Pengaruh Septuaginta
Sebagian besar kutipan Perjanjian Lama dalam Perjanjian Baru diambil dari Septuaginta Yunani Koine (LXX), yang mencakup kitab-kitab deuterokanonika maupun apokrifa dan keduanya secara kolektif disebut “anagignoskomena” (bahasa Yunani: ἀναγιγνωσκόμενα) —artinya hal-hal untuk dibaca atau “bacaan yang bermanfaat”. Septuaginta (bahasa Latin yang berarti “tujuh puluh”) adalah sebuah terjemahan Alkitab Ibrani dan beberapa teks terkait ke dalam bahasa Yunani Koine. Sebagai terjemahan Yunani yang utama dari Perjanjian Lama, maka Septuaginta disebut juga Perjanjian Lama Yunani.

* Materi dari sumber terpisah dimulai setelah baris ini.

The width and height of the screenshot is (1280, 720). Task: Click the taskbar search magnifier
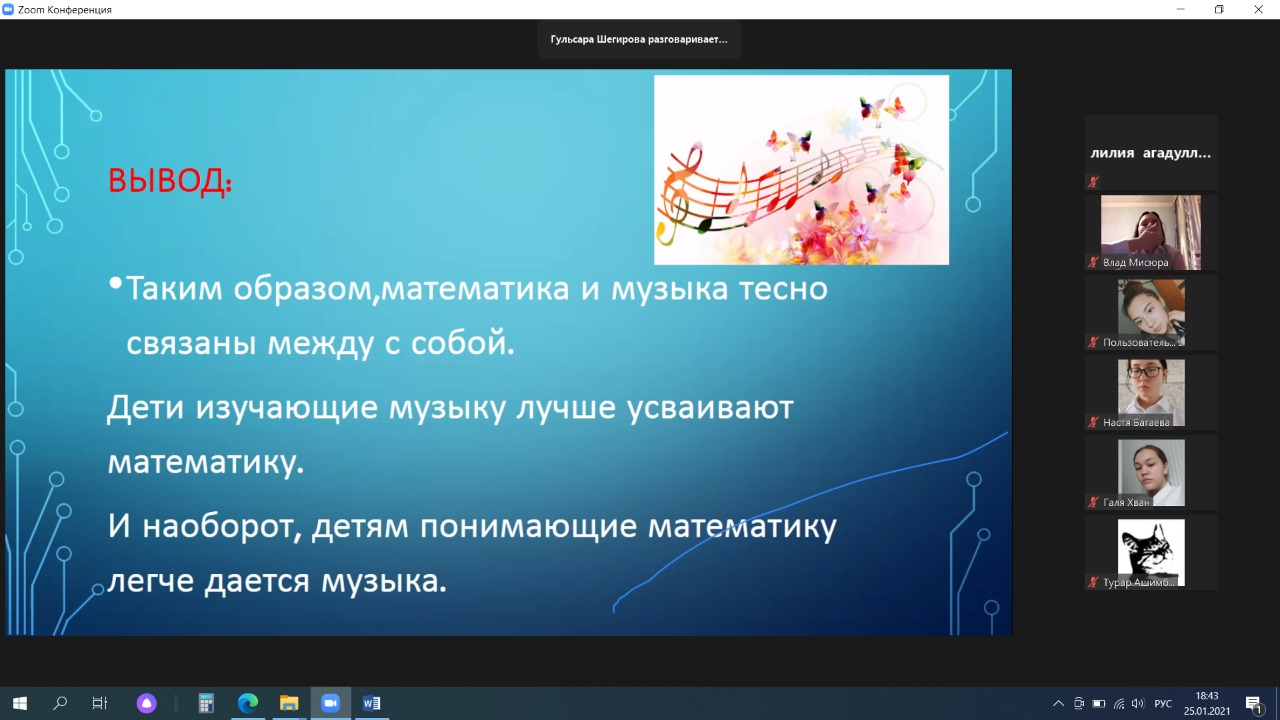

Tidak ada dua kodeks Septuaginta yang mengandung apokrifa yang sama, dan ketiga naskah paling awal dari LXX memperlihatkan ketidakpastian mengenai kitab-kitab mana yang membentuk secara lengkap daftar Apokrifa tersebut. Kodeks Vaticanus (B) tidak mengandung 1—4 Makabe tetapi mencakup 1 Esdras, sedangkan Kodeks Sinaiticus (Aleph) mengabaikan Barukh, tetapi mencakup 4 Makabe.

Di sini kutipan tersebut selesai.